Exactly as they stand, set down the following records once more.

▼▼▼

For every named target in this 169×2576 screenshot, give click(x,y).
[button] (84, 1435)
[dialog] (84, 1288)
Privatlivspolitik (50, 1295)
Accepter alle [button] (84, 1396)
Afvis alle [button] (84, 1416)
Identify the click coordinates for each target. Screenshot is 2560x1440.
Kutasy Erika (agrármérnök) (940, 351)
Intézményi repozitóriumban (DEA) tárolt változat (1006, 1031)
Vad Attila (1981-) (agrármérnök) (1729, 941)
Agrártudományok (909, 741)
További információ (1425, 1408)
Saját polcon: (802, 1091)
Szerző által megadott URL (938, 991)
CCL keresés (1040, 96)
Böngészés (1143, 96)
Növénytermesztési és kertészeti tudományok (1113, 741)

▲▲▲

### Your solution
For every named target in this 169×2576 screenshot, give click(x,y).
[button] (84, 1435)
[dialog] (84, 1288)
Privatlivspolitik (50, 1295)
Accepter alle [button] (84, 1396)
Afvis alle [button] (84, 1416)
Identify the click coordinates for each target. Screenshot is 2560x1440.
Kutasy Erika (agrármérnök) (940, 351)
Intézményi repozitóriumban (DEA) tárolt változat (1006, 1031)
Vad Attila (1981-) (agrármérnök) (1729, 941)
Agrártudományok (909, 741)
További információ (1425, 1408)
Saját polcon: (802, 1091)
Szerző által megadott URL (938, 991)
CCL keresés (1040, 96)
Böngészés (1143, 96)
Növénytermesztési és kertészeti tudományok (1113, 741)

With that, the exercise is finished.